■ Instruction:
Rewrite the items from the very first line through the line containing "Action: tap(449, 254)", changing every "Viewport" to "Canvas" and leaving everything else as it is.

■ Recorded data:
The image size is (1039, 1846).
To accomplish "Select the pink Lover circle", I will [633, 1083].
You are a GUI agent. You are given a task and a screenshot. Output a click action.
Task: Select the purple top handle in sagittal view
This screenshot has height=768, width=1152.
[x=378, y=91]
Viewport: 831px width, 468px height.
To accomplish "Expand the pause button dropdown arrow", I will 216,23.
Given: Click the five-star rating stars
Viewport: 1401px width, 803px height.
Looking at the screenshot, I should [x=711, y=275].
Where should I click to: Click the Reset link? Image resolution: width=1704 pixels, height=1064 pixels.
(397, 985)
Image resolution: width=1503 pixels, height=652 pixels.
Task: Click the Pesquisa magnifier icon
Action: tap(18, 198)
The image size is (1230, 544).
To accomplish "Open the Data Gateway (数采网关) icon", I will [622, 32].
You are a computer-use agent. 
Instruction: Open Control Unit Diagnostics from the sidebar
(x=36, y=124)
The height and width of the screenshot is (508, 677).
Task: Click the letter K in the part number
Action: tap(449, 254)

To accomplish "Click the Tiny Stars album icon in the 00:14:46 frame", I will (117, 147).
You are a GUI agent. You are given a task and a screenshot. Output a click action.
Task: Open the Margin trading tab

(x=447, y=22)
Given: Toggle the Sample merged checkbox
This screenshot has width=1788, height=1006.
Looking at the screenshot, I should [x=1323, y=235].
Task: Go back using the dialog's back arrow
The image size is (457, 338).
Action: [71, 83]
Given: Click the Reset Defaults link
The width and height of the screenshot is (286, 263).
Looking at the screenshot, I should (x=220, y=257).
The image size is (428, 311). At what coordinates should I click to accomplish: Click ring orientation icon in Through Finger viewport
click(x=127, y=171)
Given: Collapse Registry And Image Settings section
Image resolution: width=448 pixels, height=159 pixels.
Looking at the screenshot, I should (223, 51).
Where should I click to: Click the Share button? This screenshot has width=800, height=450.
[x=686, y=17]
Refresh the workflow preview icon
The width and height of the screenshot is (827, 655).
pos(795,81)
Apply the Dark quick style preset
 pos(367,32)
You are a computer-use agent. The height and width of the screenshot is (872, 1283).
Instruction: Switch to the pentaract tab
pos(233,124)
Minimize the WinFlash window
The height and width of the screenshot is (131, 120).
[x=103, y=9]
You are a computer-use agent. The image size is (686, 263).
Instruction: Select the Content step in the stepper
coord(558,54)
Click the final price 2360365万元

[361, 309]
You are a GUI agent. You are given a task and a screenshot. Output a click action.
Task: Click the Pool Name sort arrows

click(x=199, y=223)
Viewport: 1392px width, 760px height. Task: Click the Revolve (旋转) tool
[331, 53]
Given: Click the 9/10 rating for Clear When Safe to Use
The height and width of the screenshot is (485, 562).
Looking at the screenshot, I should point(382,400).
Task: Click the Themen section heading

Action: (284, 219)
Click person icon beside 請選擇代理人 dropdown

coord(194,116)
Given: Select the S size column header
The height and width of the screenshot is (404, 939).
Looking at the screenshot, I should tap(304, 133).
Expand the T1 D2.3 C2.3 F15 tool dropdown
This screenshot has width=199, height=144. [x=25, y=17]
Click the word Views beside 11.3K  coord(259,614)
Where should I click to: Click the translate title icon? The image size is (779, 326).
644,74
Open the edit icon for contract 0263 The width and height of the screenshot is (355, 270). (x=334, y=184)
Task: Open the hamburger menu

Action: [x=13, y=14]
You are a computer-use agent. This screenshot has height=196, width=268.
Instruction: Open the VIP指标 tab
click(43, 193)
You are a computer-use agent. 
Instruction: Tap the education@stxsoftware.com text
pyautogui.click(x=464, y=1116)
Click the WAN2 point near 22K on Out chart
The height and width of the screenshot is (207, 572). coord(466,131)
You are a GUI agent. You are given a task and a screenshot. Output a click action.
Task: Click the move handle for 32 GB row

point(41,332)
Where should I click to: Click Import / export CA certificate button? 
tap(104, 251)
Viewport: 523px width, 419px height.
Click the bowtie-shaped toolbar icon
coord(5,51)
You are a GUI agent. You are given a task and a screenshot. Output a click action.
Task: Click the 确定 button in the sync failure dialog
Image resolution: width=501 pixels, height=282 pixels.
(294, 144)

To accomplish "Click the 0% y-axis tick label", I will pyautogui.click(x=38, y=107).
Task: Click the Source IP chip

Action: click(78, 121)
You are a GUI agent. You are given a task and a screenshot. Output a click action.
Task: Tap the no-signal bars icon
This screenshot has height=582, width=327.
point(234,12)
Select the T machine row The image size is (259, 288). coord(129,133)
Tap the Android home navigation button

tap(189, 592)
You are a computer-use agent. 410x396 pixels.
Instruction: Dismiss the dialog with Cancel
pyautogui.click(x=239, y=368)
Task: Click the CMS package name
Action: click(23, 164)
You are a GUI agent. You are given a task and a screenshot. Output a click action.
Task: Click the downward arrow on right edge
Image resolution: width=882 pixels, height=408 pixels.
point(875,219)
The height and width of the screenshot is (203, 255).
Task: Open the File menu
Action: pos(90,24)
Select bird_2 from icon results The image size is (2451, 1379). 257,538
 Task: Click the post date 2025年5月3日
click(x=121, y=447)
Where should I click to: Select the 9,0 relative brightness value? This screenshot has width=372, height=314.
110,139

■ Answer to this problem:
The image size is (1039, 1846).
To accomplish "Select the pink Lover circle", I will [633, 1083].
You are a GUI agent. You are given a task and a screenshot. Output a click action.
Task: Select the purple top handle in sagittal view
This screenshot has height=768, width=1152.
[x=378, y=91]
Canvas: 831px width, 468px height.
To accomplish "Expand the pause button dropdown arrow", I will 216,23.
Given: Click the five-star rating stars
Canvas: 1401px width, 803px height.
Looking at the screenshot, I should [x=711, y=275].
Where should I click to: Click the Reset link? Image resolution: width=1704 pixels, height=1064 pixels.
(397, 985)
Image resolution: width=1503 pixels, height=652 pixels.
Task: Click the Pesquisa magnifier icon
Action: tap(18, 198)
The image size is (1230, 544).
To accomplish "Open the Data Gateway (数采网关) icon", I will [622, 32].
You are a computer-use agent. 
Instruction: Open Control Unit Diagnostics from the sidebar
(x=36, y=124)
The height and width of the screenshot is (508, 677).
Task: Click the letter K in the part number
Action: tap(449, 254)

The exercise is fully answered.